> **Tekst źródłowy**:
******

Autor: Józek (---.191.172.244.ipv4.supernova.orange.pl)
Data: 2021-10-04 10:27
Niestety ciężkie dzieciństwo i może skłonności genetyczne spowodowały u mnie chorobę psychiczną ale leczę się i funkcjonuje jakoś. Wiele lat nie radziłem sobie. Do lepszego funkcjonowania jeszcze trochę. Po rodzicach mam mieszkanie, w którym wynajmuje pokoje biedniejszym ludziom ze wspólnot w KK i mam z tego trochę pieniędzy i mogę opłacić opłaty i na amortyzacje
Problem jest w sąsiadce, która stale na mnie skarży do Straży Miejskiej, do Spółdzielni, na Policje, że jeżdżę samochodem będąc psychiczny, do PARPA (choć nie pije), do Urzędu Skarbowego (choć nie mam dochodu, zwłaszcza w pandemii). Dowiedziałem się, ze chce mnie skłonić do sprzedaży mieszkania.
Czytając Stary Testament ciągle rozumiem, ze Izrael taki słaby i nieliczny musiał walczyć z wielkimi i silnymi przeciwnikami i często wygrywał gdy Bóg był z nim.
Ale teraz obowiązuje Nowy Testament. Czy mam się dać wywłaszczyć silniejszemu bo jestem trochę niedostosowany. Bóg przecież napisał, ze nie złamie nadłamanej trzciny ani nie zgasi tlącego się knota.
Nie wiem gdzie mam się zwrócić by Bóg pomógł mi w walce z przeciwnikiem niemiłosiernym. Albo co zrobic by to Bog walczył w mojej sprawie. Nie mścijcie się bo pomsta nalezy do Pana.

******

> **Podane informacje**:
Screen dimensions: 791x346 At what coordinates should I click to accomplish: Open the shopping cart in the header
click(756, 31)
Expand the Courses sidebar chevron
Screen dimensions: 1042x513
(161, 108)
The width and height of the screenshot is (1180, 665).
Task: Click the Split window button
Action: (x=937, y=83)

******

> **Wykonaj polecenia**:
1. Wymień wszystkie instytucje, do których według tekstu sąsiadka składa skargi na autora.
2. Przepisz wiernie z tekstu fragment od „Data: 2021-10-04 10:27” do „do sprzedaży mieszkania.”.

> **Odpowiedzi do zadań**:
1. Straż Miejska, Spółdzielnia, Policja, PARPA, Urząd Skarbowy

2.
Data: 2021-10-04 10:27
Niestety ciężkie dzieciństwo i może skłonności genetyczne spowodowały u mnie chorobę psychiczną ale leczę się i funkcjonuje jakoś. Wiele lat nie radziłem sobie. Do lepszego funkcjonowania jeszcze trochę. Po rodzicach mam mieszkanie, w którym wynajmuje pokoje biedniejszym ludziom ze wspólnot w KK i mam z tego trochę pieniędzy i mogę opłacić opłaty i na amortyzacje
Problem jest w sąsiadce, która stale na mnie skarży do Straży Miejskiej, do Spółdzielni, na Policje, że jeżdżę samochodem będąc psychiczny, do PARPA (choć nie pije), do Urzędu Skarbowego (choć nie mam dochodu, zwłaszcza w pandemii). Dowiedziałem się, ze chce mnie skłonić do sprzedaży mieszkania.